**STATED PROBLEM**
Switch every "callout circle" in the records to "numbered bubble" and write the records out again with nothing else changed. Leave the pictures out.

═══

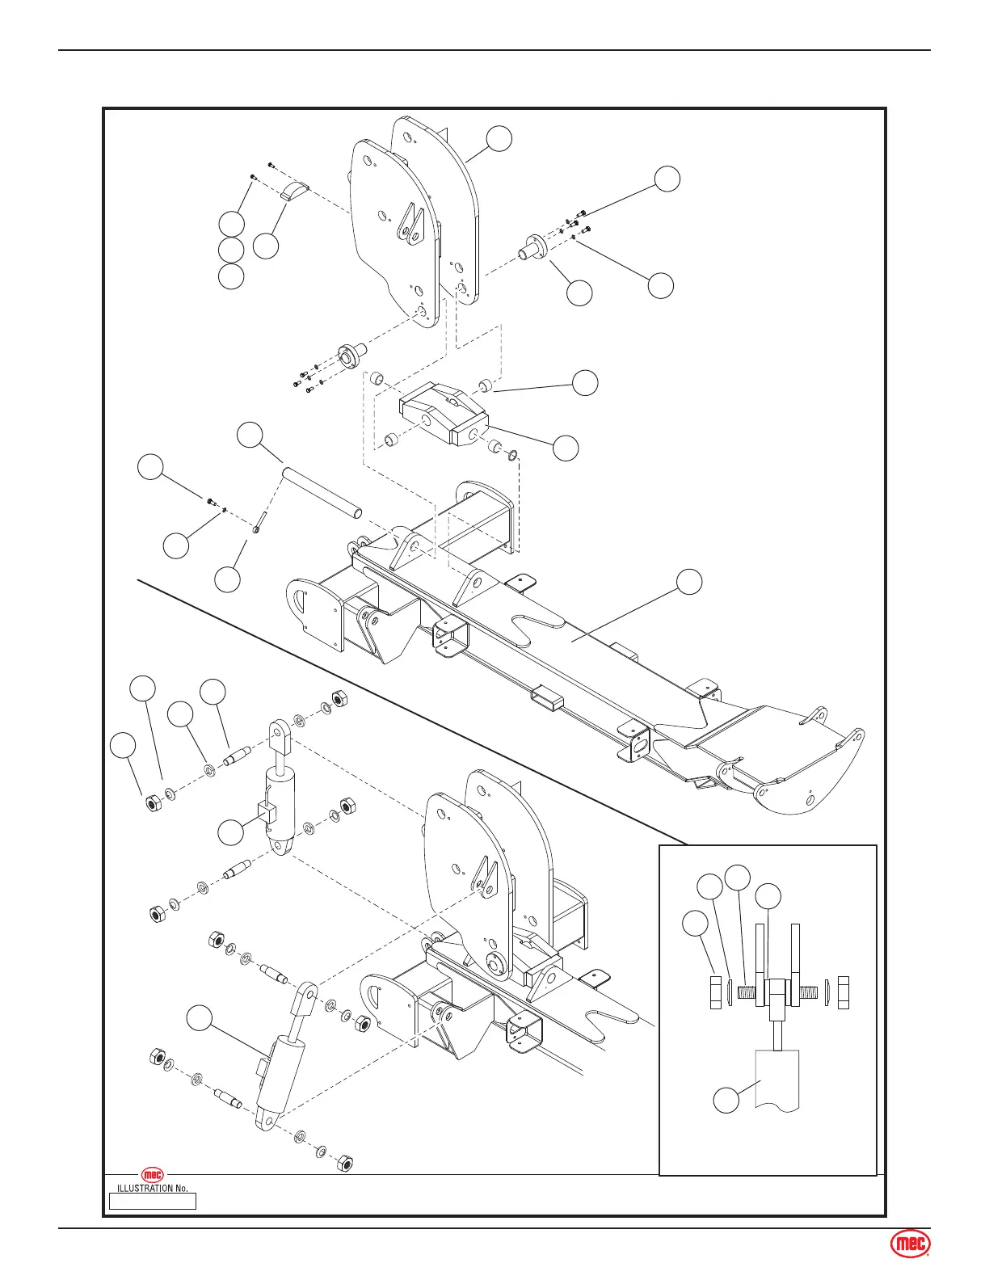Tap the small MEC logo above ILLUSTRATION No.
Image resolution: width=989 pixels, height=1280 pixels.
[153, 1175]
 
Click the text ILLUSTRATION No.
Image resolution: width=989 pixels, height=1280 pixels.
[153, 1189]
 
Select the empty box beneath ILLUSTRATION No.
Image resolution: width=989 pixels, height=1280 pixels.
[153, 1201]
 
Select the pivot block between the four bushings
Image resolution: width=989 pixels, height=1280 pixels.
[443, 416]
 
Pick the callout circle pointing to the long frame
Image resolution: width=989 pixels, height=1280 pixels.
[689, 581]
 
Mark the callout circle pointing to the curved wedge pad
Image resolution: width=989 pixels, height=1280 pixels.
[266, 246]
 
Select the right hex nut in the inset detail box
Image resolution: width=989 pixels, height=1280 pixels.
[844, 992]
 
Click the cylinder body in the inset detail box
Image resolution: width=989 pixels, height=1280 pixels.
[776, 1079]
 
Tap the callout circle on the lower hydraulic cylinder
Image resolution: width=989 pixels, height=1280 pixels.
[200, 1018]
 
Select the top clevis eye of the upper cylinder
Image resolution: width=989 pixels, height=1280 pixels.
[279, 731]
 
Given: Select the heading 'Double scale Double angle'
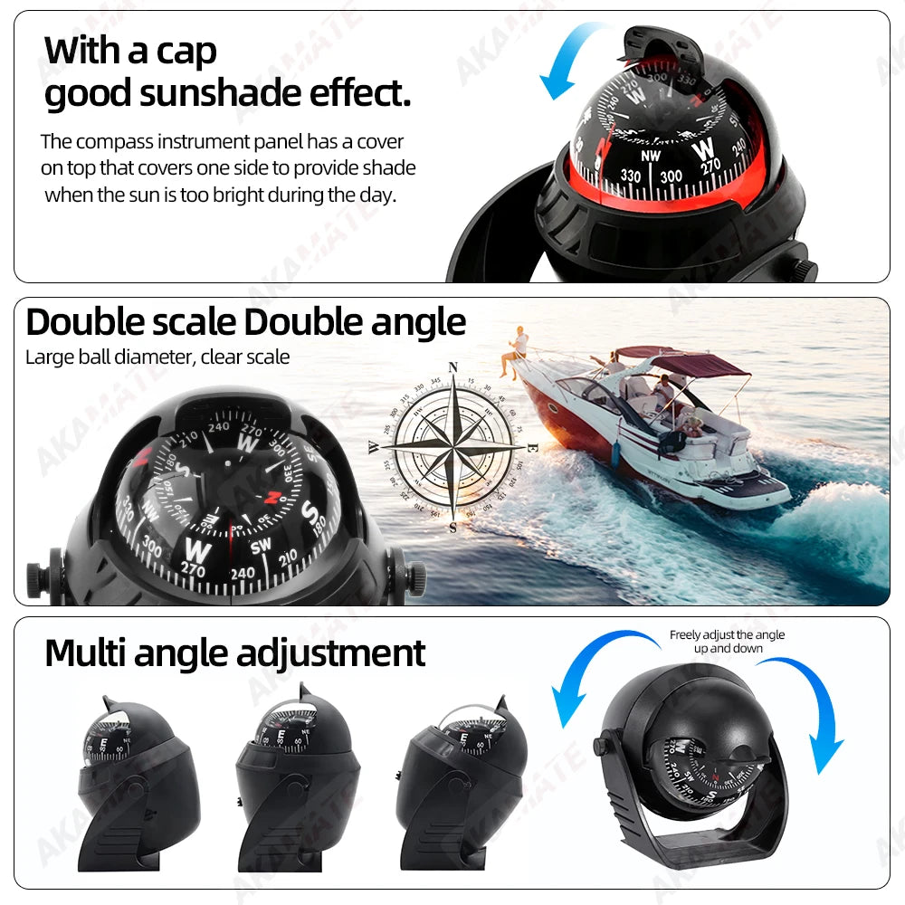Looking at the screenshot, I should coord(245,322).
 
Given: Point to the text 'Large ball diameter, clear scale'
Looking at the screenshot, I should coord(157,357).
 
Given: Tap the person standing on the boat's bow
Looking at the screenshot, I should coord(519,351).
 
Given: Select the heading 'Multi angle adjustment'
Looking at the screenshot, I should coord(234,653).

═══

**EXPECTED ANSWER**
Tap the small MEC logo above ILLUSTRATION No.
Image resolution: width=989 pixels, height=1280 pixels.
[153, 1175]
 
Click the text ILLUSTRATION No.
Image resolution: width=989 pixels, height=1280 pixels.
[153, 1189]
 
Select the empty box beneath ILLUSTRATION No.
Image resolution: width=989 pixels, height=1280 pixels.
[153, 1201]
 
Select the pivot block between the four bushings
Image resolution: width=989 pixels, height=1280 pixels.
[443, 416]
 
Pick the numbered bubble pointing to the long frame
Image resolution: width=989 pixels, height=1280 pixels.
[689, 581]
 
Mark the numbered bubble pointing to the curved wedge pad
Image resolution: width=989 pixels, height=1280 pixels.
[266, 246]
 
Select the right hex nut in the inset detail box
Image resolution: width=989 pixels, height=1280 pixels.
[844, 992]
 
Click the cylinder body in the inset detail box
Image resolution: width=989 pixels, height=1280 pixels.
[776, 1079]
 
Tap the numbered bubble on the lower hydraulic cylinder
Image resolution: width=989 pixels, height=1280 pixels.
[200, 1018]
 
Select the top clevis eye of the upper cylinder
Image resolution: width=989 pixels, height=1280 pixels.
[279, 731]
 
Given: Select the heading 'Double scale Double angle'
Looking at the screenshot, I should coord(245,322).
 
Given: Point to the text 'Large ball diameter, clear scale'
Looking at the screenshot, I should coord(157,357).
 
Given: Tap the person standing on the boat's bow
Looking at the screenshot, I should coord(519,351).
 
Given: Select the heading 'Multi angle adjustment'
Looking at the screenshot, I should coord(234,653).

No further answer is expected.